Physical décor and layout also play a part inputting residents at ease and helping them socialise. “We are looking at using design to divide a big lounge into smaller more intimate areas and deploying colours and objects to encourage socialising,” she adds.

Technology is also important and FirstPort employs ‘digital eagles’, whose role is to help customers and improve their digital skills. One 91-year-old living at a development in Leeds had never ventured online until the development manager taught her how to use the internet. It meant she was able to share emails and swap photos with family and friends around the world.

With 1,400 staff working at FirstPort’s retirement developments, technology also plays an important part in training, Shields explains. “We use e-learning for things ranging from health and safety and refresher courses through to training about dementia. It’s been very successful, because it’s easy to connect to our online platform from a laptop or digital device, it’s really flexible and gives employees the option to do training modules when it suits them.”

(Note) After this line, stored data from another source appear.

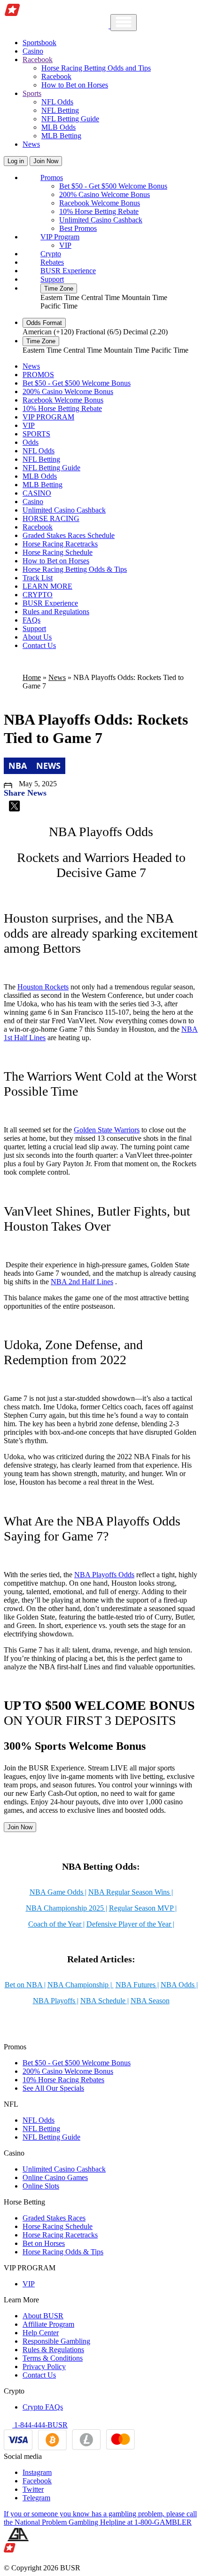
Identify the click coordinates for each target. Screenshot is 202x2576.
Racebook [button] (38, 59)
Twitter (33, 2489)
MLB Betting (61, 136)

He believes e-learning works best when combined with traditional face-to-face training and appraisals, including bringing development managers together regularly.

As older people become increasingly internet savvy, it opens up exciting possibilities for the way in which technology can be harnessed to support residents. According to ONS figures, almost three-quarters of over-65s use the internet and the International Longevity Centre says over-75s are showing the fastest uptake, doubling from 20% in2011 to 41% by 2017.

Shields cautions technology will never provide all the answers but is a valuable tool. “Technology is an enabler and can be used to support the way people live their lives but there will always be a people interaction in some way.

“The business has been involved in the retirement sector for more than 40 years now, so we have a very good understanding about how retirees want to interact with us but we’re keen to understand what future retirees will want and need. It’s not just about providing a place to live but building a community they can enjoy and link to other sources of entertainment and exercise.”